** Start of EXERCISE MATERIALS **

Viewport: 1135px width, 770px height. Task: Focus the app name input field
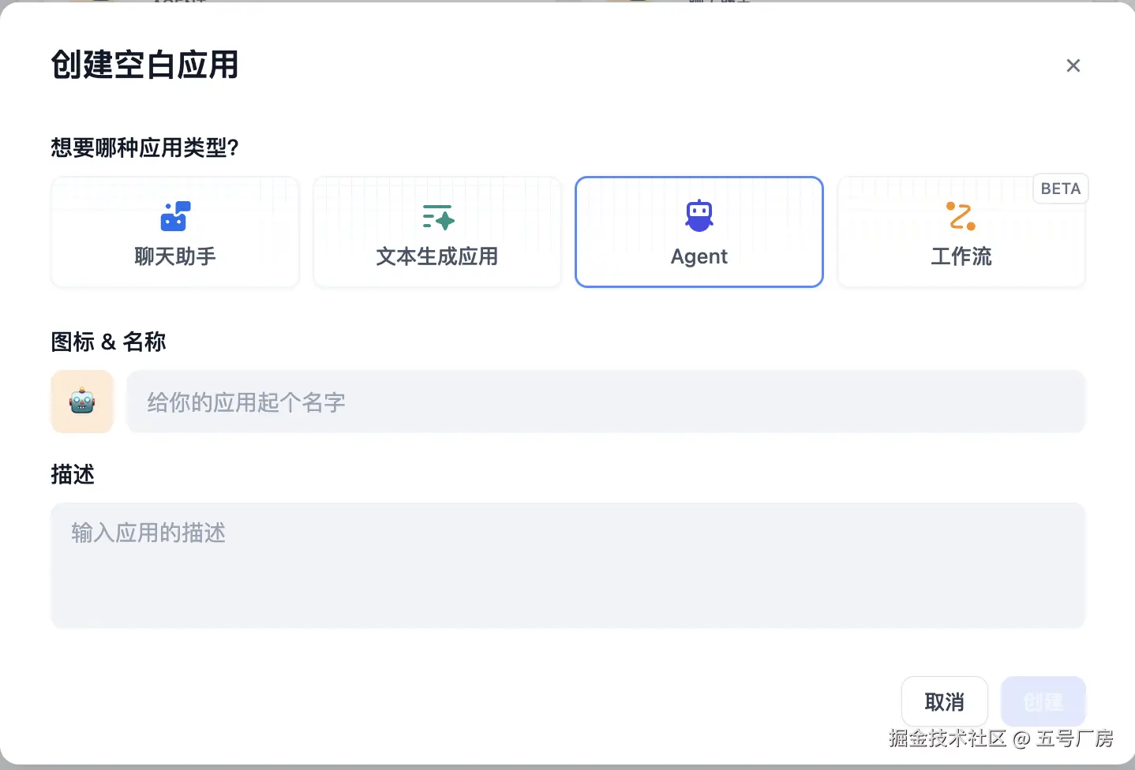click(605, 402)
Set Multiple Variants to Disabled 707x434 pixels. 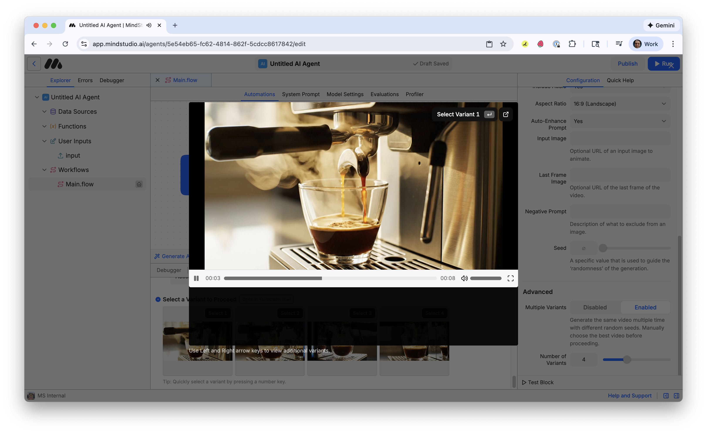[594, 307]
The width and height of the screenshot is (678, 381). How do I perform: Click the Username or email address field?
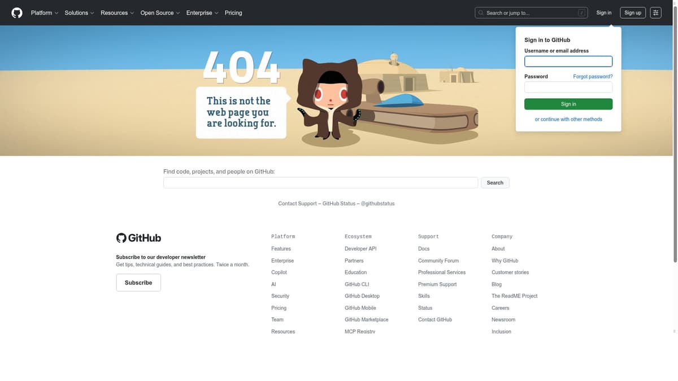[568, 60]
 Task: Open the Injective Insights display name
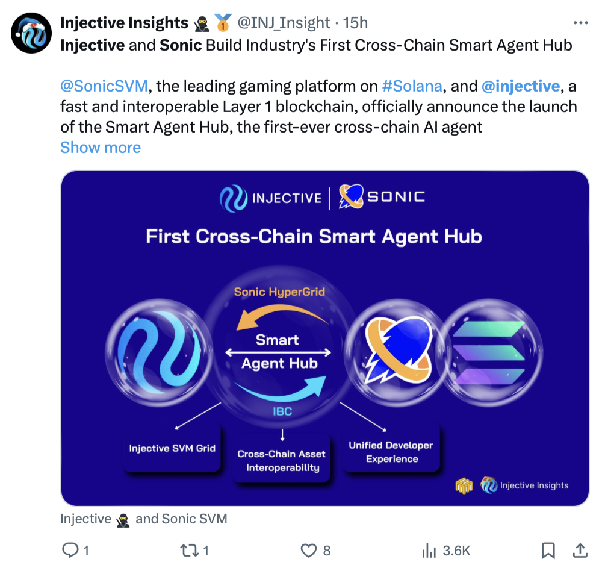125,23
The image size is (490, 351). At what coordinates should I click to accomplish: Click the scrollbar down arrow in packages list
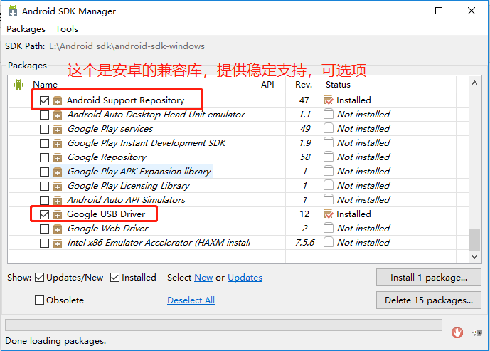pyautogui.click(x=474, y=257)
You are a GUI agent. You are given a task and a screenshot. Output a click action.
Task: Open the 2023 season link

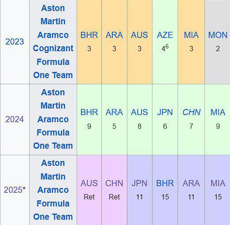click(15, 41)
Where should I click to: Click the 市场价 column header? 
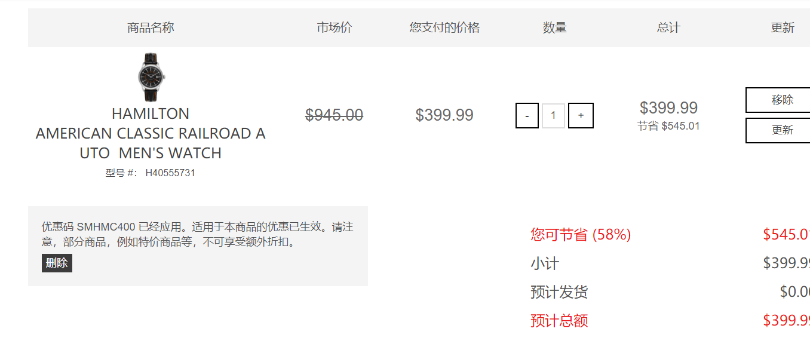point(335,27)
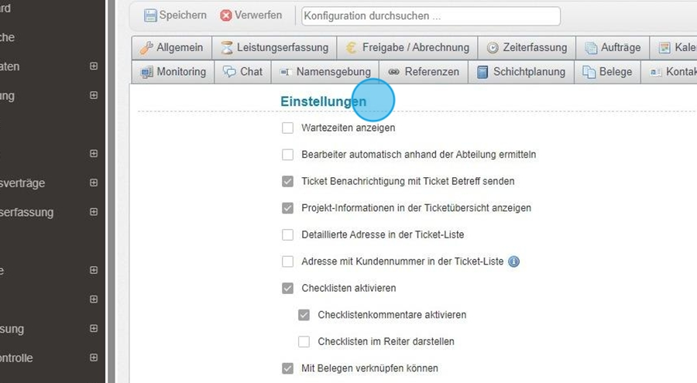This screenshot has width=697, height=383.
Task: Click the wrench icon on Allgemein
Action: [146, 48]
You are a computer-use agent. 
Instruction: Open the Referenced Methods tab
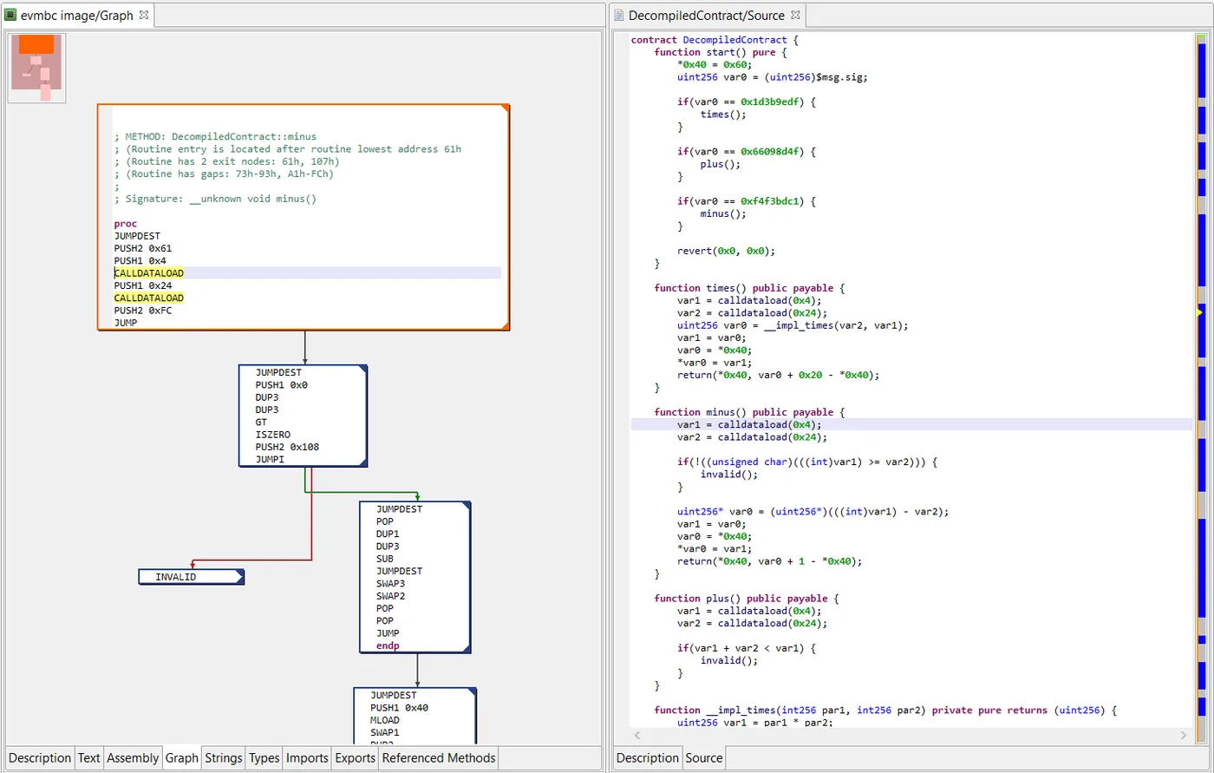point(438,757)
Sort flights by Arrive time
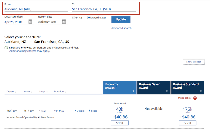 pyautogui.click(x=28, y=92)
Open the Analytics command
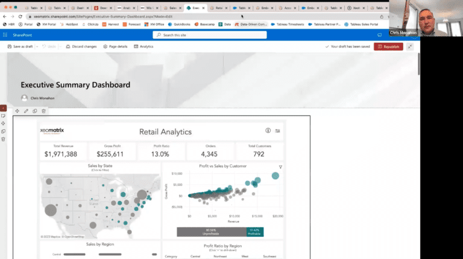Viewport: 463px width, 259px height. coord(143,46)
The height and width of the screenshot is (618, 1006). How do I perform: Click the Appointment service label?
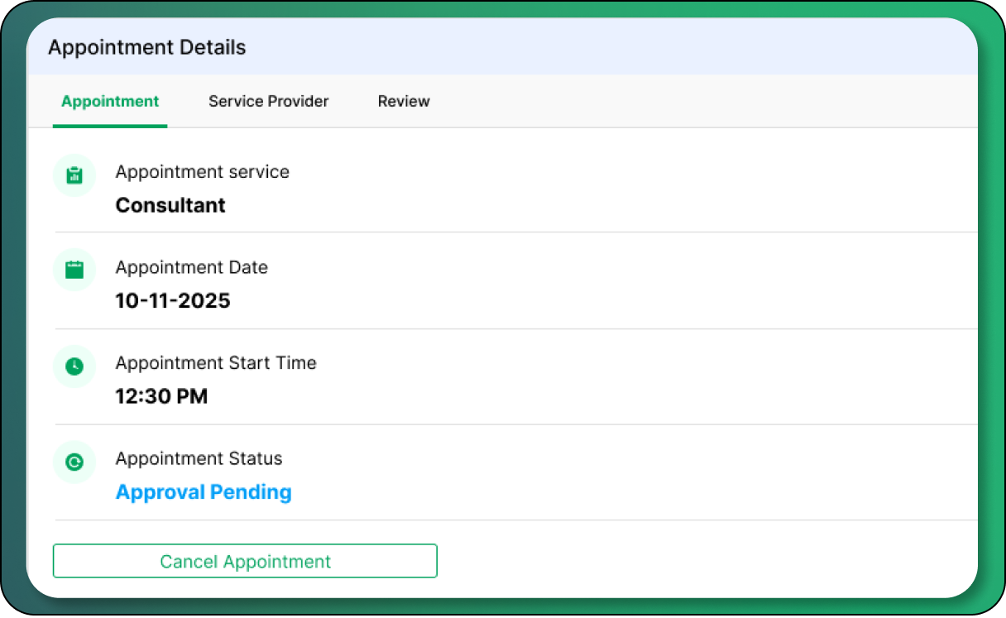point(203,172)
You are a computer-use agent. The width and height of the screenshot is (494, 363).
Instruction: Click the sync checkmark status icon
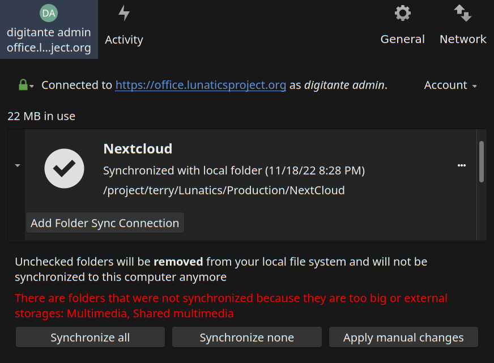click(x=64, y=168)
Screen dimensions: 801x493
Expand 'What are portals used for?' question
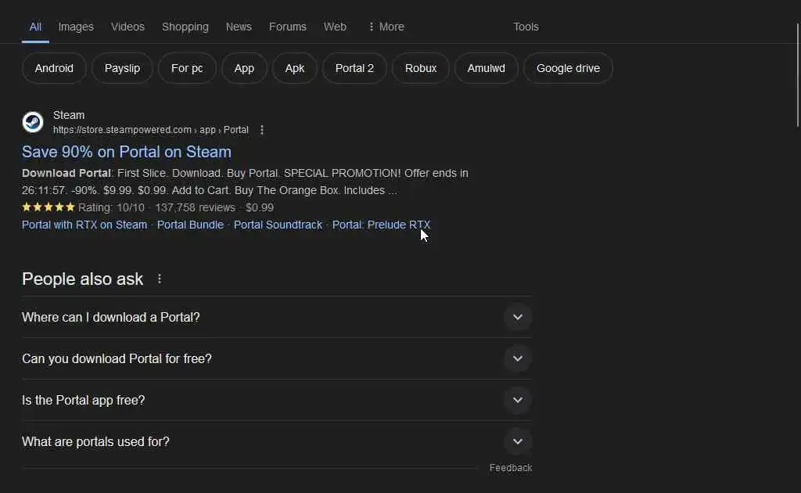[x=517, y=441]
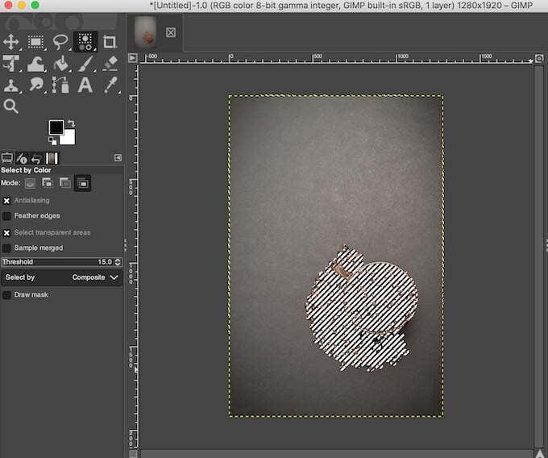Click the Threshold value stepper arrows
This screenshot has width=548, height=458.
pos(118,262)
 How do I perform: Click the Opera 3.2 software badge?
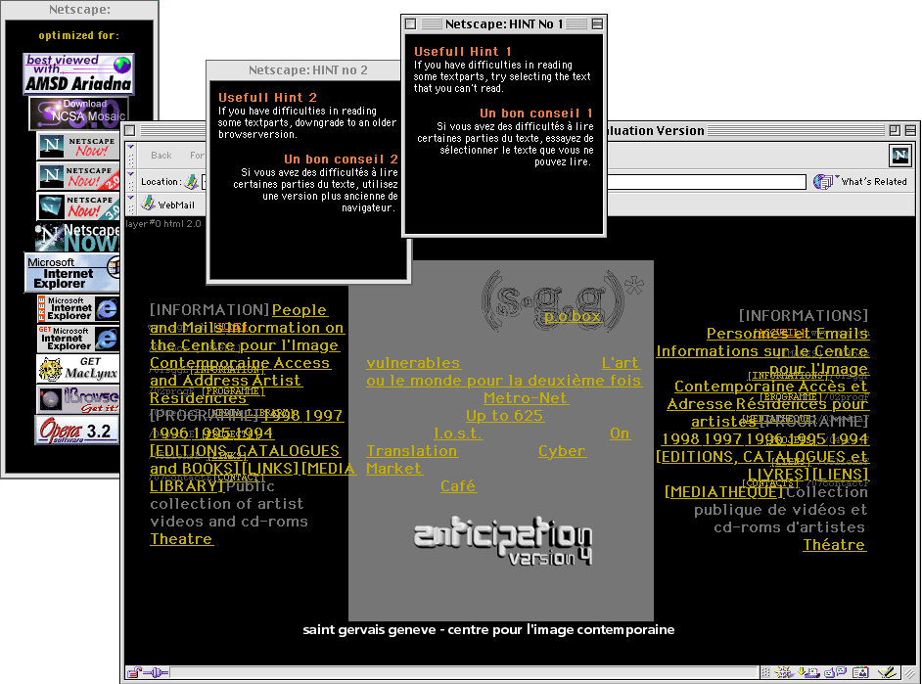point(77,430)
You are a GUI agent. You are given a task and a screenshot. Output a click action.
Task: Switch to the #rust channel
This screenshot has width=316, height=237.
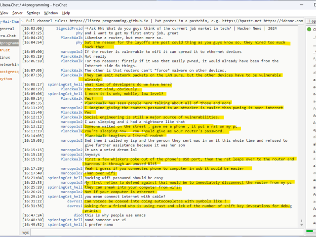[x=5, y=50]
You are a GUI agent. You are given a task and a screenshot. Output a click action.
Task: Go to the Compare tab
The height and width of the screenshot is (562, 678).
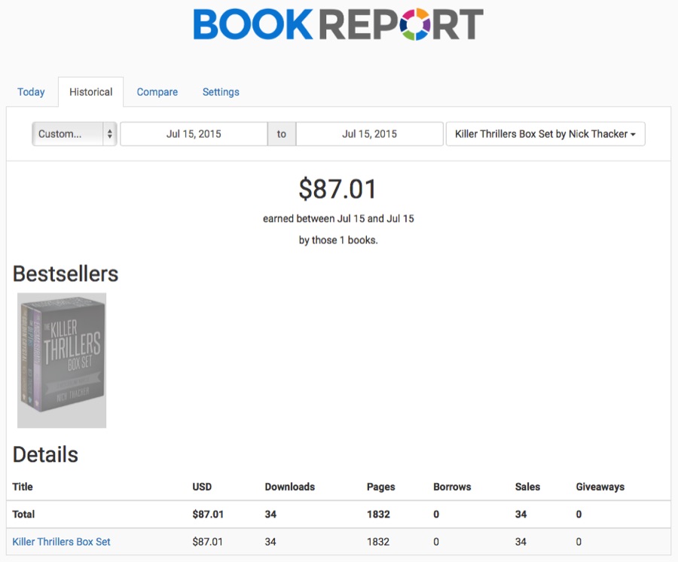(157, 92)
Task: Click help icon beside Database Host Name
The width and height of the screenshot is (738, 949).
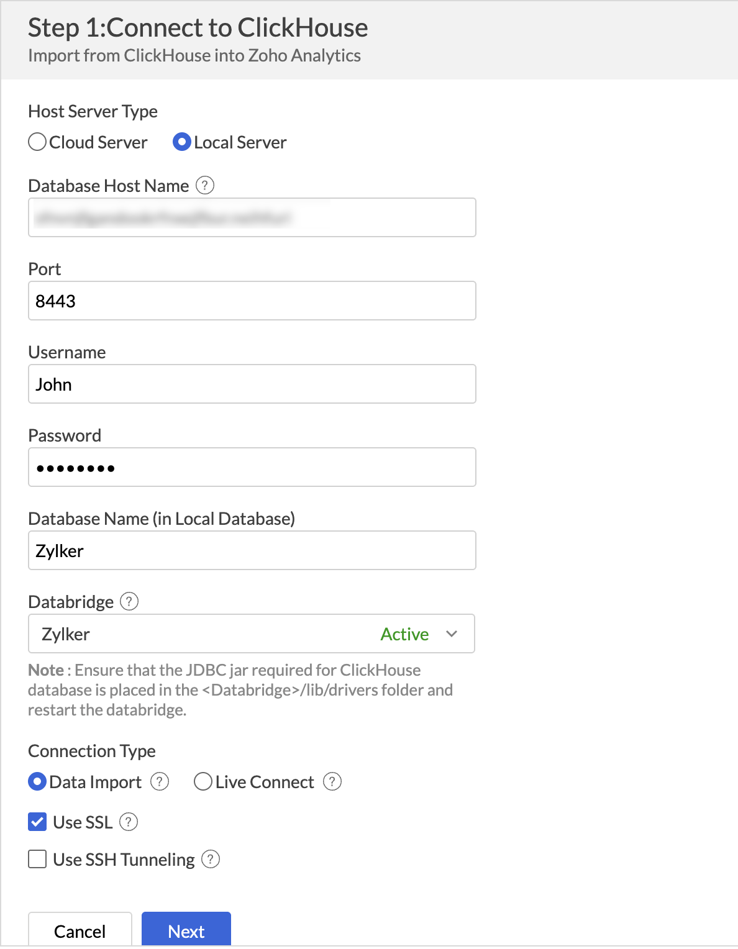Action: point(205,185)
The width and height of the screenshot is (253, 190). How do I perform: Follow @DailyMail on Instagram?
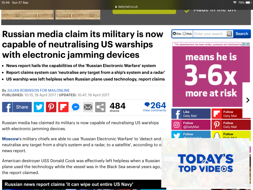pos(191,125)
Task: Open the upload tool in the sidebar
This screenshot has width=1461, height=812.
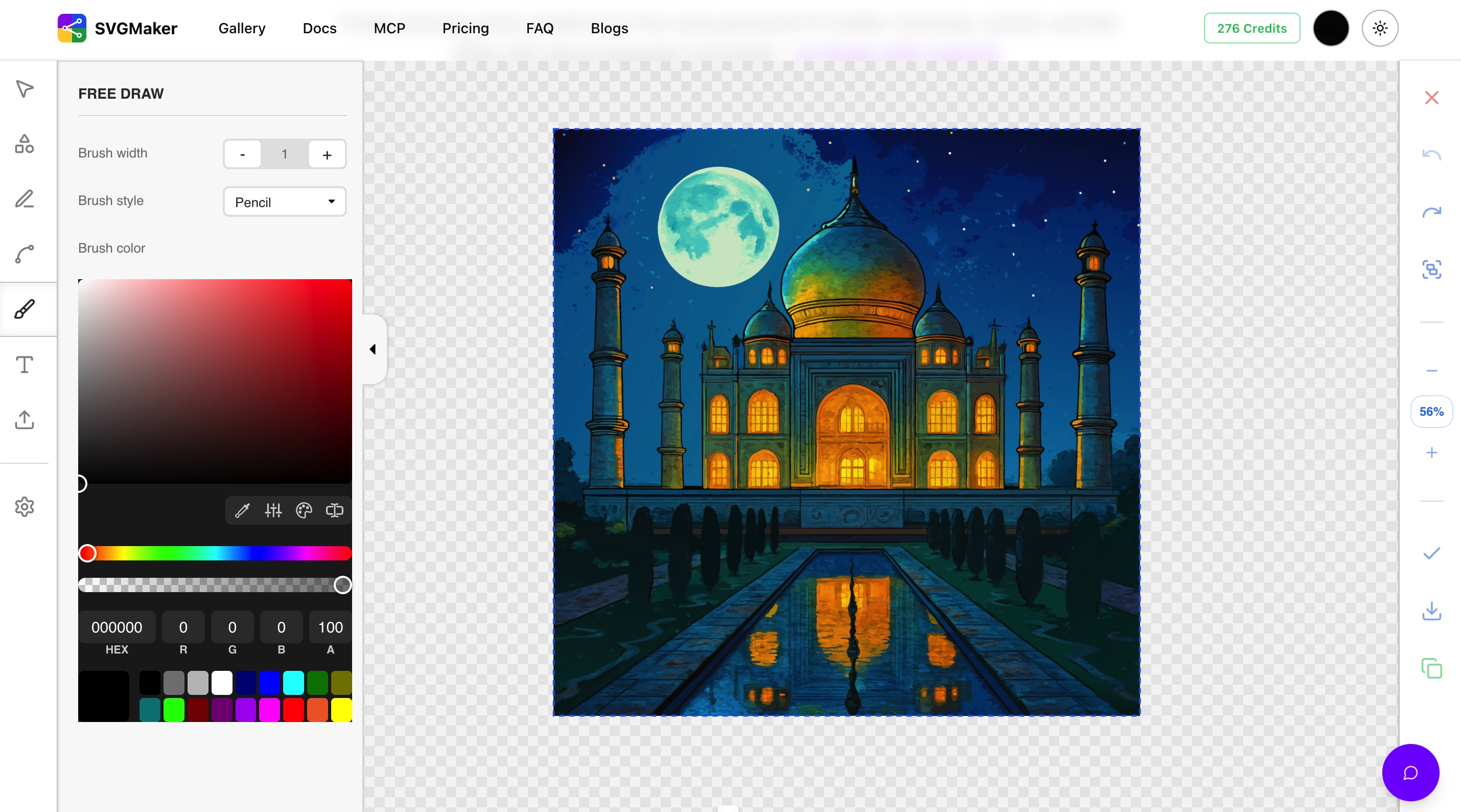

** End of EXERCISE MATERIALS **

TASK STATEMENT. Copy out the records from the line with "Task: Open the upload tool in the sidebar" through the end of the records, without any pictures.

RESULT OF THE TASK.
Task: Open the upload tool in the sidebar
This screenshot has width=1461, height=812.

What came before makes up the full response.